• Payroll Based Journal

    Friday January 8, 2016

    In accordance with Section 6106 of the Affordable Care Act facilities are required to electronically submit staffing information to drive accountability effective July 1, 2016.

    Providers will be required to submit their staffing and census data quarterly. They will have 45 days after the last day in each fiscal quarter to submit - making the due date for the first PBJ submission November 14, 2016

    Get Ready With These Five Steps:   

    1.  Identify & Classify All Direct Staff - all direct care staff (including agency and contract staff), does not include individuals whose primary duty is maintaining the physical environment (example housekeeping).
    CMS defines direct care staff as those individuals who, through interpersonal contact with residents or resident care management, provide care and services to allow residents to attain or maintain the highest practicable physical, mental, and psychosocial well-being.
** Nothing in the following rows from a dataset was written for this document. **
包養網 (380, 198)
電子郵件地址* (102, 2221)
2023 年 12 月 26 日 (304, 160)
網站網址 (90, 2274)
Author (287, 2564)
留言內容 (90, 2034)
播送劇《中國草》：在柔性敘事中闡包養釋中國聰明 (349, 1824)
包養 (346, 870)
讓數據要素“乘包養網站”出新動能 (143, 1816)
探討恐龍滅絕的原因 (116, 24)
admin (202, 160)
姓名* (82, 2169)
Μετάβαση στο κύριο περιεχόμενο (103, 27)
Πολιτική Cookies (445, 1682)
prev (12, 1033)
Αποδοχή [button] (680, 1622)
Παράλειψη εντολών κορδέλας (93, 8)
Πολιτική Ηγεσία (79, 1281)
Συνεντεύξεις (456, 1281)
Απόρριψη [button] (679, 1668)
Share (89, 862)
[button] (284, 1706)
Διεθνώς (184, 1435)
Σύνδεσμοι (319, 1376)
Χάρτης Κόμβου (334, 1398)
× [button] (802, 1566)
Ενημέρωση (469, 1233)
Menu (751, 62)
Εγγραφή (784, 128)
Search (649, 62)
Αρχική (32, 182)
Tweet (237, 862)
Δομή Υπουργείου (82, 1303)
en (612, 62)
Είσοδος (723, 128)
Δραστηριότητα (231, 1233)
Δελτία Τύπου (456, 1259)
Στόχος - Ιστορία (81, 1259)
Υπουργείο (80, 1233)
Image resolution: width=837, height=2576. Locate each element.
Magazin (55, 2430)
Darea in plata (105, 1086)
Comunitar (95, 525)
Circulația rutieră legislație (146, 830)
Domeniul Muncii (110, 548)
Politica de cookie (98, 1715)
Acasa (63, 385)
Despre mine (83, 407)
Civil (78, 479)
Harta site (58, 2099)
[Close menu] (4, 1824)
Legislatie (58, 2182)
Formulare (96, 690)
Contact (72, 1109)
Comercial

    · Create a Unique Employee ID - for each direct care employee; should not contain any personally identifiable information, such as a Social Security Number (SSN).

    · Hire Date - the first date of a staff member's employment and is paid for services rendered, either through direct employment or under contract. Note: Contract Employees -first date worked at the facility and billed for.

    · Termination Date - the last date of a staff member's employment and is paid for services rendered either through direct employment or under contract. Note: Contract Staff - the last date the facility communicates that the contract employee will no longer be providing services (either voluntary or involuntary).

    · Pay Type Code - categorizes the staff member as a direct employee of the facility (exempt or non-exempt), or hired under contract and paid by the facility. Note: non-exempt - entitled to overtime pay, exempt - not entitled to overtime pay, contract - individuals under contract and individuals who provide services through organizations that are under contract.

    2.   Assign CMS Job Codes - identifying and assigning a CMS job code to an employee for each and every shift to ensure a payroll-based reporting submission is accurate and complies with CMS requirements. CMS has defined 37 job Codes to be used when reporting direct care hours worked. Facilities should report the hours worked based on an employee/s primary function for that shift.

    There must be a job code attached for every hour submitted through the PBJ system. Job responsibilities can change multiple times throughout the day and CMS recognizes that most roles have a variety of non-primary duties that are provided throughout the day.

    Assign each position and shift a job code, this job code should be used and paired with the direct care staff including agency and contract staff, which works those shifts.

    See Attached CMS PBJ Version 1.0 Policy Manual Table 1: Labor and Job Codes and Descriptions.

    3.   What Should Be Counted, What Should Not Be Counted? - It is important for facilities to know what should and should not be reported in the PBJ when compiling a complete an accurate file for submission. CMS has provided situations where direct care hours worked should not be reported:

    · Hours paid for any type of leave or non-work related absence from the facility.
    · Any unpaid overtime (a salaried employee works 10 hours but is only paid for 8 hours).
    · Hours for services performed that are billed to FFS Medicare or other payer.
    · Hours providing services to residents in non-certified beds.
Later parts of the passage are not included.